- [REQUIRED ACTION]: Reproduce exactly the lines from the one containing "Instruction: Switch to the 直升机 tab" through the last line of the records below, both included, and nothing else.

----------------------------------------

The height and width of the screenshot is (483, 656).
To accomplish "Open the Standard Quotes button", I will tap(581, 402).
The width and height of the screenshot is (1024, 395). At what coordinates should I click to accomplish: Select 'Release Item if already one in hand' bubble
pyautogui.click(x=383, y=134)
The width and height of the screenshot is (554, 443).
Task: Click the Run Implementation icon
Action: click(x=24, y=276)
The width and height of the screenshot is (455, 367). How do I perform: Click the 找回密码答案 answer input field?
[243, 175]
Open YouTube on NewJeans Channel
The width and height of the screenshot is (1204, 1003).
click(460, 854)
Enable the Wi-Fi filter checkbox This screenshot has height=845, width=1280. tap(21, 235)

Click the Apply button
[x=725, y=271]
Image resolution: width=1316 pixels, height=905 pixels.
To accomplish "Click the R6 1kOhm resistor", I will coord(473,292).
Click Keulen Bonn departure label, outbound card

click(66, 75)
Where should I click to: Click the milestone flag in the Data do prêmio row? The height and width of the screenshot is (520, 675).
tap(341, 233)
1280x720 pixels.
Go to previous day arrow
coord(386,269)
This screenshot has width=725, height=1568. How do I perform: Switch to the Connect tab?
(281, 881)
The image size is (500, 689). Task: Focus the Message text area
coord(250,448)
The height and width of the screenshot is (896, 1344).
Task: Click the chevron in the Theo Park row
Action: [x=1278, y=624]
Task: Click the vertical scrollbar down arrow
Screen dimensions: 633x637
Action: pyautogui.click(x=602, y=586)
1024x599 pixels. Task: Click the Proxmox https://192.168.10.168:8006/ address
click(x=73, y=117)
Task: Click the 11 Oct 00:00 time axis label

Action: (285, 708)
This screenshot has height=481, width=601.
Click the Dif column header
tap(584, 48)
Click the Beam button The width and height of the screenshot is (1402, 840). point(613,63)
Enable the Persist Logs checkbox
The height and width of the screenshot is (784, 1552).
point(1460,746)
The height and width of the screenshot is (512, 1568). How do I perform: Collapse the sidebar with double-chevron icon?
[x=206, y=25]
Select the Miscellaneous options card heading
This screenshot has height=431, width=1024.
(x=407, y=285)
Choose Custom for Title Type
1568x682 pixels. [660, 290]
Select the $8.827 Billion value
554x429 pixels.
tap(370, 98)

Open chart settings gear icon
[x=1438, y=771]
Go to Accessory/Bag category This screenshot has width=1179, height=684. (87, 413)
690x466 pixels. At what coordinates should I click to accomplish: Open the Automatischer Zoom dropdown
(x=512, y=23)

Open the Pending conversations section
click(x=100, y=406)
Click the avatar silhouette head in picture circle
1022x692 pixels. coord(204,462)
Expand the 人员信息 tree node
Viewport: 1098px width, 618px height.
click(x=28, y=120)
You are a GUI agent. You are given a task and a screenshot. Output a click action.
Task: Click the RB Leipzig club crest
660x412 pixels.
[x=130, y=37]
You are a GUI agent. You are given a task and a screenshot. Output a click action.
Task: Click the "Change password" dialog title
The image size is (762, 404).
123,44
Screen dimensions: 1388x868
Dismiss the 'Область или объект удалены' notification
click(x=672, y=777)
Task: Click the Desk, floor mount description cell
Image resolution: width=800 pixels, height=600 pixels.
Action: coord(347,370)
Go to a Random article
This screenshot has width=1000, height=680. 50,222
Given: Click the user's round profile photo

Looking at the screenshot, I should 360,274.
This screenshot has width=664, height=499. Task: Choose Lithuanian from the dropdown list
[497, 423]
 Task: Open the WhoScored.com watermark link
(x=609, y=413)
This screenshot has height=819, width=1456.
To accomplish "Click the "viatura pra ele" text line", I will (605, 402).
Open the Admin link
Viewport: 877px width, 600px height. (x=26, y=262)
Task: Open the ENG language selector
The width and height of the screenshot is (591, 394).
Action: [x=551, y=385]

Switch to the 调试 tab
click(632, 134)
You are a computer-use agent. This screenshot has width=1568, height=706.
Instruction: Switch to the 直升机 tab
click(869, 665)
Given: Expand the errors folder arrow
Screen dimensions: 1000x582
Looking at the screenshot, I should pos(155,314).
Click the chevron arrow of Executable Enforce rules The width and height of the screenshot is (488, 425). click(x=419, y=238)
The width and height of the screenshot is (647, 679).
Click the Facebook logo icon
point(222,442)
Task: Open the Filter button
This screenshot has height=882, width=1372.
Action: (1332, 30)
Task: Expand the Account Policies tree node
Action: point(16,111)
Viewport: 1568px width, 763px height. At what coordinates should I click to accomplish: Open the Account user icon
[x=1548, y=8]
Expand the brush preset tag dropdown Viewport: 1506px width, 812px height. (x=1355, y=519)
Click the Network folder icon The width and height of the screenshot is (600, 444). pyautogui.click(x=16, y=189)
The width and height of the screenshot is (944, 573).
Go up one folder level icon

----------------------------------------

- [EXERCISE RESPONSE]:
Instruction: Switch to the 直升机 tab
click(869, 665)
Given: Expand the errors folder arrow
Screen dimensions: 1000x582
Looking at the screenshot, I should pos(155,314).
Click the chevron arrow of Executable Enforce rules The width and height of the screenshot is (488, 425). click(x=419, y=238)
The width and height of the screenshot is (647, 679).
Click the Facebook logo icon
point(222,442)
Task: Open the Filter button
This screenshot has height=882, width=1372.
Action: (1332, 30)
Task: Expand the Account Policies tree node
Action: point(16,111)
Viewport: 1568px width, 763px height. At what coordinates should I click to accomplish: Open the Account user icon
[x=1548, y=8]
Expand the brush preset tag dropdown Viewport: 1506px width, 812px height. (x=1355, y=519)
Click the Network folder icon The width and height of the screenshot is (600, 444). pyautogui.click(x=16, y=189)
The width and height of the screenshot is (944, 573).
Go up one folder level icon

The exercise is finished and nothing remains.